Para la empresa privada hondureña, la violencia en Honduras tiene uno de sus principales orígenes en la crisis económica en la que se debate Honduras.

La conversión es fácil, el empleo permitirá una mejor condición de vida para los hondureños, sin embargo, la empresa privada no puede invertir por falta de seguridad.

Todo parece un círculo vicioso donde el gobierno tiene un papel protagónico, de acuerdo con Adolfo Facussé, presidente de la Asociación Nacional de Industriales (Andi), quien aseguró que la empresa privada es tratada como "basura".

"El desempleo no se va a componer mientras sigan tratando como basura a la empresa privada, aun cuando la empresa privada se pone de acuerdo con el mismo gobierno para poner precios favorables a los consumidores, el mismo gobierno aplica las multas, necesitamos que se pongan claros", reclamó Facussé.

El industrial fue enfático al asegurar que "aquí no se sabe qué quiere el gobierno, no se sabe cuál es la prioridad, la gente tiene que saber que nadie vendrá a invertir si el gobierno no da seguridad personal y seguridad jurídica".

Agregó que "la gente con empleo no va a necesitar andar cometiendo delitos para subsistir. La empresa privada puede ayudar, pero depende de que el gobierno se defina, porque aquí tratan a la empresa privada con las patas".

Facussé dijo que si el gobierno quiere generación de empleo tiene que invertir en seguridad ciudadana; "creo que no se puede combatir la delincuencia con buenos deseos, sino con recursos, es cuestión de prioridades, no pueda ser que existan recursos para viajar a todos los confines del mundo... se tienen que ver cuál es la prioridad del país".

Acusó que el gobierno quiere que haya empleos, pero no brinda seguridad jurídica, "no puede robarse los canales, no puede robarse la tierra, tiene que respetar la propiedad. El desempleo se combate solo con inversión".
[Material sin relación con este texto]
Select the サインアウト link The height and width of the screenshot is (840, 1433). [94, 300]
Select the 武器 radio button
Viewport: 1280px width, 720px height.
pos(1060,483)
Esta reacción del industrial se produce luego de los recientes hechos de violencia suscitados en la capital de la República. "Debido a la incapacidad de solucionar este problema, los particulares y las mismas empresas se han visto obligadas a contratar personal de seguridad, al grano que hay 70.000 policías privados y 12.000 públicos. Lo lógico sería que si hubiera suficiente seguridad los fondos podrían destinarse a una policía de 30,000 personas mejor pagadas y equipadas".